• [To be done]:
(A) In the section on caching the intermediate result, where does showyourwork also cache the file simulation.dat so it can be restored on any computer?
(B) Please resume the section on caching the intermediate result at the point where it stops, and carry it forward.

#### Document extract

Caching the intermediate result
^^^^^^^^^^^^^^^^^^^^^^^^^^^^^^^

The workflow above is now separable, but we're still not caching anything.
If we commit and push it to GitHub, the runner will still have to execute
``simulation.py`` in order to generate ``simulation.dat``; the same goes for
third-party users who have cloned your repository. Adding caching functionality
can be done by adding a single line to the ``Snakefile``:

.. code-block:: python
    :caption: **File:** ``Snakefile``

    rule simulation:
        output:
            "src/data/simulation.dat"
        cache:
            True
        script:
            "src/scripts/simulation.py"


which tells |showyourwork| to cache the output of that rule (``simulation.dat``).
Normally, if we were just running this in a regular Snakemake pipeline, this
would result in the data file getting cached in some local hidden folder. The
next time you run your workflow, Snakemake will check to see if any of the inputs
to the ``simulation`` rule changed and, if not, it will restore ``simulation.dat``
from the cache (if it's needed).

|showyourwork| builds on this functionality by also caching the file ``simulation.dat``
on Zenodo Sandbox, allowing the results to be restored on *any* computer running your
workflow (as long as they have the correct ``SANDBOX_TOKEN``; but more on this
in a moment). This means that, provided you have run your workflow locally first,
the runner on GitHub Actions will never have to execute ``simulation.py``, as
it can just download the result from Zenodo Sandbox. Recall that this procedure still
guarantees that you'll get the *same result* as if you had run your entire
simulation (provided your workflow is deterministic), since a cache is only
restored if *none* of the upstream inputs to a rule have changed.

The cached files (and the hashes of the rule inputs)

########
#### Excerpted records

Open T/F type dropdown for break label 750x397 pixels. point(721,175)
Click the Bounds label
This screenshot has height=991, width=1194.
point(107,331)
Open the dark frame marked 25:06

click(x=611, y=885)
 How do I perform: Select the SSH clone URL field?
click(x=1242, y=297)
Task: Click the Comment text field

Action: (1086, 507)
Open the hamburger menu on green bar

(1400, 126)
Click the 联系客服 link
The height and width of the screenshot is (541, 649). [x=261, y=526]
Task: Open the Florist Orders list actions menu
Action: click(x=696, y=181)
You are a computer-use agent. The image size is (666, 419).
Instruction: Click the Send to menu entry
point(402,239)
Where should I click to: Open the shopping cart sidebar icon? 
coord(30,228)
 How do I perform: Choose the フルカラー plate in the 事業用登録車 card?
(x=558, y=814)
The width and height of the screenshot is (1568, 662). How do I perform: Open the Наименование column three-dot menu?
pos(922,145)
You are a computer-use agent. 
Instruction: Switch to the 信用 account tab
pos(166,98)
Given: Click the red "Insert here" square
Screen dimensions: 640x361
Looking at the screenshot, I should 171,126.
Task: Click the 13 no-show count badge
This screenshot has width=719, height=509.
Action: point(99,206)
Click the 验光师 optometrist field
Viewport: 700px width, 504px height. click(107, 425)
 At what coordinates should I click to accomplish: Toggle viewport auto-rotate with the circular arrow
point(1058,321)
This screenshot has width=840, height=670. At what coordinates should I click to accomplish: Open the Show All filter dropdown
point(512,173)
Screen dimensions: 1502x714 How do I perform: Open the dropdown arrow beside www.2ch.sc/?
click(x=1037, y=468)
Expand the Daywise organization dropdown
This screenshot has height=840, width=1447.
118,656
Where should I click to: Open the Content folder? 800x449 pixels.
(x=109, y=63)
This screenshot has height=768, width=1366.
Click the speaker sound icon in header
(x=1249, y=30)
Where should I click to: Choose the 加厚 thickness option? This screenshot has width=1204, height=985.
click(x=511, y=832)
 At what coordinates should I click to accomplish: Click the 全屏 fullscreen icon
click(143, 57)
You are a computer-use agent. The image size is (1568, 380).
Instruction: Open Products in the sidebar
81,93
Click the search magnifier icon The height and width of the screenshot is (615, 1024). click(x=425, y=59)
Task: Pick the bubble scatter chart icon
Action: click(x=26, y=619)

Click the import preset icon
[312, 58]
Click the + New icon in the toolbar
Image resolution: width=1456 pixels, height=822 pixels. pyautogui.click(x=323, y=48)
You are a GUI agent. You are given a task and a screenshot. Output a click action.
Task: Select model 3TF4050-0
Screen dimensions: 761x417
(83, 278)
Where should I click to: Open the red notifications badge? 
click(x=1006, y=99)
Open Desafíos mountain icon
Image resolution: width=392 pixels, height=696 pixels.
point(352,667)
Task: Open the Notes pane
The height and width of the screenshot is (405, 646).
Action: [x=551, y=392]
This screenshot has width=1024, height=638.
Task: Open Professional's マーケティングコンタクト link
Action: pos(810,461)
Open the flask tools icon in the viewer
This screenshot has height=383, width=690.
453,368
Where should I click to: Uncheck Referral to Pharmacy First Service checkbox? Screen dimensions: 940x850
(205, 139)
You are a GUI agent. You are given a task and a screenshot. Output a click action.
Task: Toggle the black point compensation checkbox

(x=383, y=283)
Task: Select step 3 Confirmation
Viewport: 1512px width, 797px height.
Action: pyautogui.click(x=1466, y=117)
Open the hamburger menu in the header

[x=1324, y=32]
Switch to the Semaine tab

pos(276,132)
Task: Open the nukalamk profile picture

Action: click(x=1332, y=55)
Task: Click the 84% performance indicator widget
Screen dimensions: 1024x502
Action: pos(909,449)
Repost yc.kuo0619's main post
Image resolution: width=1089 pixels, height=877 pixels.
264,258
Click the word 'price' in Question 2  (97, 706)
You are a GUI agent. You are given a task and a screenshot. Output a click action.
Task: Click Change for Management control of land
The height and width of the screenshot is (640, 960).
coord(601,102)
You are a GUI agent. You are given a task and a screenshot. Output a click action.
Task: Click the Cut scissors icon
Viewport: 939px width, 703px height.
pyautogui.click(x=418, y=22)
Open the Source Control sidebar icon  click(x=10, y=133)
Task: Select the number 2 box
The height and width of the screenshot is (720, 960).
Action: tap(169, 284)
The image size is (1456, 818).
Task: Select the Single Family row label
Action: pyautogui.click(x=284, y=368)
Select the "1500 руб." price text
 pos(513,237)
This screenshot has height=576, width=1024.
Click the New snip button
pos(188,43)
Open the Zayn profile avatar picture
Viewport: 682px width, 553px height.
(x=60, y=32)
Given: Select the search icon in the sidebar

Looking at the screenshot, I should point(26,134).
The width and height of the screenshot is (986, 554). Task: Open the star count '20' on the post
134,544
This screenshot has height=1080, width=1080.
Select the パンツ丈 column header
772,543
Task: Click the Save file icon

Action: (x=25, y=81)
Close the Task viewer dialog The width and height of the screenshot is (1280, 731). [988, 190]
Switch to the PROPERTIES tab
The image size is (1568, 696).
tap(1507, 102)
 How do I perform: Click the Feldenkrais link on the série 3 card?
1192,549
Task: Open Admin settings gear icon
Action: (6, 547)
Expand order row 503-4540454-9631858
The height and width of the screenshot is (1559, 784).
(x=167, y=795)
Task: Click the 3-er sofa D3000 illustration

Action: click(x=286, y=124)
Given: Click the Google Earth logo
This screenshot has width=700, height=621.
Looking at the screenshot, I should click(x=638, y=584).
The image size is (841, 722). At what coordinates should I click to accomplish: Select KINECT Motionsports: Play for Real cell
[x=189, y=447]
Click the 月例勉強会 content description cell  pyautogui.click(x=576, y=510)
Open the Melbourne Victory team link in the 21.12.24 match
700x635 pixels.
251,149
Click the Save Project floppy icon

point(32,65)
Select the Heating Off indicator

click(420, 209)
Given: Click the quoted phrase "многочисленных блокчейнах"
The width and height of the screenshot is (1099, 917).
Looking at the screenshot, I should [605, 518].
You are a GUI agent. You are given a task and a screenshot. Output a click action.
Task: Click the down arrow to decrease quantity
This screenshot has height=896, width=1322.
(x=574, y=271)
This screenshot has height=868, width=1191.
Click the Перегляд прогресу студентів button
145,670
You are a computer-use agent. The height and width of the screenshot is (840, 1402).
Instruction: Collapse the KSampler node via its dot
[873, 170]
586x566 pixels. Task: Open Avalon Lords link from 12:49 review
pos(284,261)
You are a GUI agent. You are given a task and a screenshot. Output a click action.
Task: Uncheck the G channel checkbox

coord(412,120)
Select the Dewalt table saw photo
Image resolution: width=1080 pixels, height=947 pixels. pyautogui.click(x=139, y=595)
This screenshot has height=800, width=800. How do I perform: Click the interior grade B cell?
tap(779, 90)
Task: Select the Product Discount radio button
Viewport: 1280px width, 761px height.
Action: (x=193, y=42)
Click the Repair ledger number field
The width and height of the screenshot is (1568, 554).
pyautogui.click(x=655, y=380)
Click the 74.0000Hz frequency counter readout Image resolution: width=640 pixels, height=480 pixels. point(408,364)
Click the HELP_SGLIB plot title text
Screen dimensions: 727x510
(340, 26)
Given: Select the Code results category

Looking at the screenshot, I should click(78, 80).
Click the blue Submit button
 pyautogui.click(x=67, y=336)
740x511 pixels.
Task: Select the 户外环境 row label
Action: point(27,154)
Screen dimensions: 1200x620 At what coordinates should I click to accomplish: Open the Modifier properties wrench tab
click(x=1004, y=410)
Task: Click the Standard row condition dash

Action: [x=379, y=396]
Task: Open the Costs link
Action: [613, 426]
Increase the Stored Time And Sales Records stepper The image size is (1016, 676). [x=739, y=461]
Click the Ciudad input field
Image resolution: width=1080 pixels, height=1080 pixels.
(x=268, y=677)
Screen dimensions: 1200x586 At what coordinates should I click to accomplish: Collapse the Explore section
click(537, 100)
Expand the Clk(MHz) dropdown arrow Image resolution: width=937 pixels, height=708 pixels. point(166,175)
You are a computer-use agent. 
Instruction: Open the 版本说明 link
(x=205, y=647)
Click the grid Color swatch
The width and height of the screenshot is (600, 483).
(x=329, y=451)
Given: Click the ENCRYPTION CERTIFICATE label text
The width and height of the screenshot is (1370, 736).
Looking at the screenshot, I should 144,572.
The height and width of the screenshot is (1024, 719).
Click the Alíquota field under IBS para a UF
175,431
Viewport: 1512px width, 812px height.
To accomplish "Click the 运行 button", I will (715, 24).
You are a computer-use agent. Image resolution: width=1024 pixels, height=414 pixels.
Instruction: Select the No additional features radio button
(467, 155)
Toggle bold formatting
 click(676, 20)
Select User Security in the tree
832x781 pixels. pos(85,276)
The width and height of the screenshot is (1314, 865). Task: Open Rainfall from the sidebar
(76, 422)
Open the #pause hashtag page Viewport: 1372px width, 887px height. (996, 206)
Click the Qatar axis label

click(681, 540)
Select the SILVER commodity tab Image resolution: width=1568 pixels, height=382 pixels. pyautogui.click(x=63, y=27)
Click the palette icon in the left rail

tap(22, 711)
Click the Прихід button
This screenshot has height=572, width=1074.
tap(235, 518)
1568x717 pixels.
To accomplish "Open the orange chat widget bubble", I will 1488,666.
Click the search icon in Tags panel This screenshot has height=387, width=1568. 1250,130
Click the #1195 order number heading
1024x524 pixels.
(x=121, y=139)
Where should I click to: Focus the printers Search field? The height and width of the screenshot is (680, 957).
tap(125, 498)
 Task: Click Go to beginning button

########

• [Task-by-task answers]:
(A) On Zenodo Sandbox.

(B)
are stored in a Zenodo Sandbox deposit draft with concept ID specified
in your ``zenodo.yml`` config file. If you navigate to Zenodo Sandbox in your
browser and log in, you should see a draft with a title like
``Data for user/repo [main]``, where ``user/repo`` is your repository slug
and ``main`` is the current branch. At any given time, you can only have
one draft per deposit, so if you change any of the inputs to your rule (e.g., if
you change the file ``simulation.py``), the draft will get overwritten with
a new version of the cache. Note, also, that drafts are *private*: only
users with access to your account can see their files.


.. note::

    If you switch branches, or if you set up a repository without caching
    functionality and would like to add it, you can create a new Zenodo Sandbox deposit
    for the current branch by running

    .. code-block:: bash

        showyourwork cache create

    .. raw:: html

        <br/>


.. note::

    Snakemake only allows rules with a single output to be cached
    (see `here <https://snakemake.readthedocs.io/en/v6.15.5/executing/caching.html>`__).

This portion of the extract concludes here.